### Directions for this task
Among the entries below, please repeat exactly and only the lines from the line containing "Given: Click Lucky Orbit Wheel info icon" to the line containing "Select the Neural Networks row label", both lines included.

Start of Information provided

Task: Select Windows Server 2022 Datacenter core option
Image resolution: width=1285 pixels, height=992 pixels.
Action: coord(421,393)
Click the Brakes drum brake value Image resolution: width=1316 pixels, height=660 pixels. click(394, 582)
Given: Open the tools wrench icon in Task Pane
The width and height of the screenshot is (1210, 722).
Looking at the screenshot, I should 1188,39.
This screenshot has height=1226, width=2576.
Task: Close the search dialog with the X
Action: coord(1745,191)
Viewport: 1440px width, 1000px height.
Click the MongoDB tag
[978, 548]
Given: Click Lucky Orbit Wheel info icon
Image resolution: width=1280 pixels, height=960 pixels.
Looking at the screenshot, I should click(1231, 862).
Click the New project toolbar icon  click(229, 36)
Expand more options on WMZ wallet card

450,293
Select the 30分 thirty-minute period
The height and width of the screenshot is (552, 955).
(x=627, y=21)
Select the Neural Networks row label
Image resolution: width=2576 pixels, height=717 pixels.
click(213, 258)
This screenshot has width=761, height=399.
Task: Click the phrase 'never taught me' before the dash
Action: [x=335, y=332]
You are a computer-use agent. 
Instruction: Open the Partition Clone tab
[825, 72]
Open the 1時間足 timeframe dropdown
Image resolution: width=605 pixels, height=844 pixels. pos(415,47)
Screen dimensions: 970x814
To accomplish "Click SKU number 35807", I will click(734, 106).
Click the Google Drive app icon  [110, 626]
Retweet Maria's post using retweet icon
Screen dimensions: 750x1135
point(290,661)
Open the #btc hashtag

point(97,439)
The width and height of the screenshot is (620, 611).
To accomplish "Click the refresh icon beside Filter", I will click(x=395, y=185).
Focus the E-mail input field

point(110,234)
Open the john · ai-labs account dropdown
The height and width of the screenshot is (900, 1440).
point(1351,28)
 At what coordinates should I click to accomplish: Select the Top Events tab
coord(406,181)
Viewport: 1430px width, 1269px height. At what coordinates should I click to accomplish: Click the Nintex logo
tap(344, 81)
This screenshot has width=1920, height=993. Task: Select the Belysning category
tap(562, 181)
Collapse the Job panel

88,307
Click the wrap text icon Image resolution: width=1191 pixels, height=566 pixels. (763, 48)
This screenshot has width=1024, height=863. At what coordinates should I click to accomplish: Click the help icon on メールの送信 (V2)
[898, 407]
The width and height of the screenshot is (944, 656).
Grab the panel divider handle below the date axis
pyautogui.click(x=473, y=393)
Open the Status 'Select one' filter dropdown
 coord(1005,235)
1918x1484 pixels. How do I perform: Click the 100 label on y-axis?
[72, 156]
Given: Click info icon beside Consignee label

End of Information provided

### Task solution
Given: Click Lucky Orbit Wheel info icon
Image resolution: width=1280 pixels, height=960 pixels.
Looking at the screenshot, I should click(1231, 862).
Click the New project toolbar icon  click(229, 36)
Expand more options on WMZ wallet card

450,293
Select the 30分 thirty-minute period
The height and width of the screenshot is (552, 955).
(x=627, y=21)
Select the Neural Networks row label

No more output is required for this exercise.